__EXCERPT TO READ__.
───

In this blog post, we provide you with expert advice on how to select the top punch and lower die for your press brake. We cover everything from the impact of the punch’s shape on the workpiece to the bending force required per meter for different materials.

By the end of this article, you’ll have all the knowledge you need to choose the perfect punch and die for your press brake. So, let’s dive in!

## Selection of top punch

(1) The selection of the top punch should be based on the bending force, and the load of the die should not exceed the limit. A punch with hydraulic clamping requires special customization.

If the user selects special molds, it should be noted that their load differs from that of normal molds. Correct selection should be made to prevent the bending force from exceeding the punch’s load limit, which can cause collapse and cracking.

(2) The shape of the top punch has a significant impact on whether the workpiece can be bent and formed. When programming and selecting the punch, it is crucial to consider the punch’s shape and whether it interferes in the workpiece forming process.

(3) When the mold is programmed into the mold library of the CNC system, the mold’s overall dimensions should be programmed accurately. This ensures that when the NC system automatically calculates the bending process, it can accurately determine whether the mold interferes with the workpiece.

───

__WRITTEN REQUEST 1__. Could you translate this sentence from the excerpt on press brake punches into Spanish: "A punch with hydraulic clamping requires special customization."
__WRITTEN REQUEST 2__. Can you print the part of the excerpt on press brake punches starting with "(1) The selection" and going on through "requires special customization.", keeping every word unchanged?

__INFORMATION SHOWN__.

───

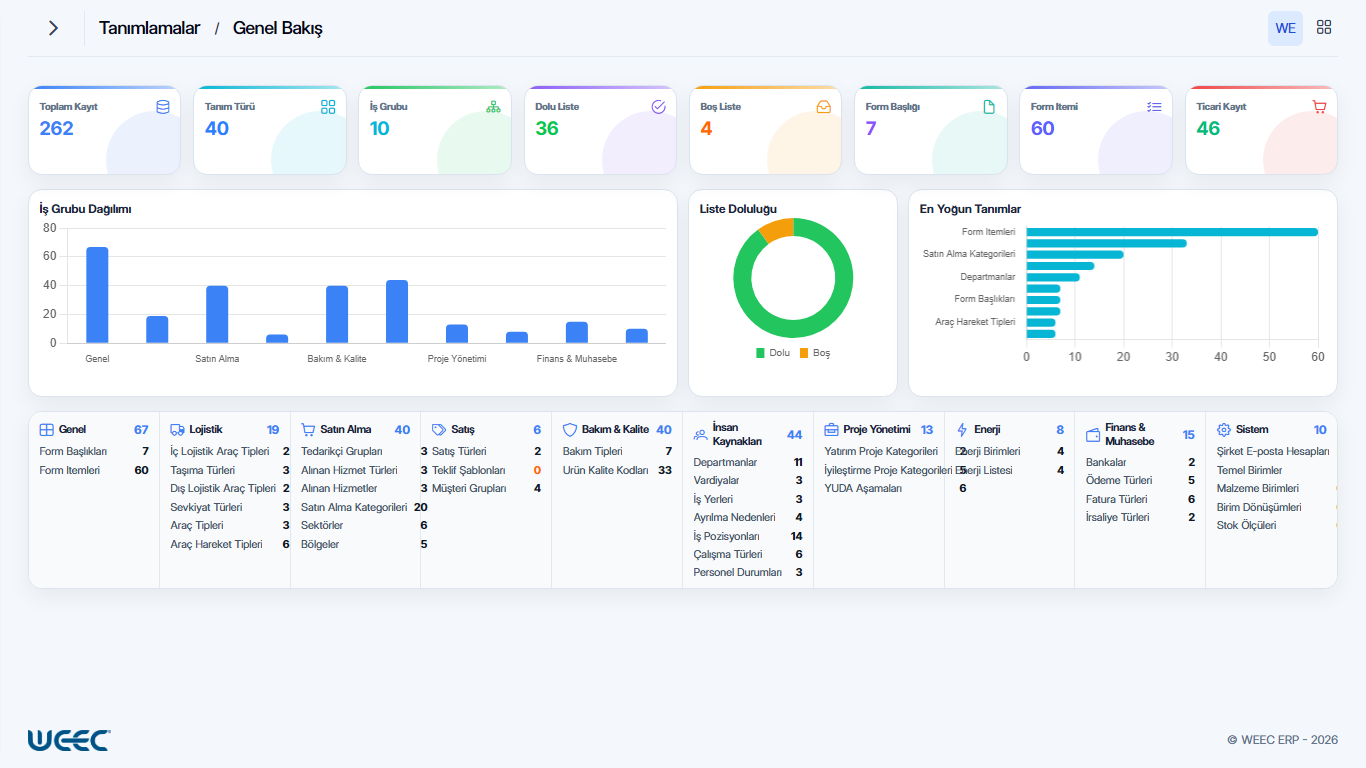
Task: Open the apps grid icon in header
Action: 1324,28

───

__CORRECT RESPONSE 1__. Un punzón con sujeción hidráulica requiere una personalización especial.

__CORRECT RESPONSE 2__.
(1) The selection of the top punch should be based on the bending force, and the load of the die should not exceed the limit. A punch with hydraulic clamping requires special customization.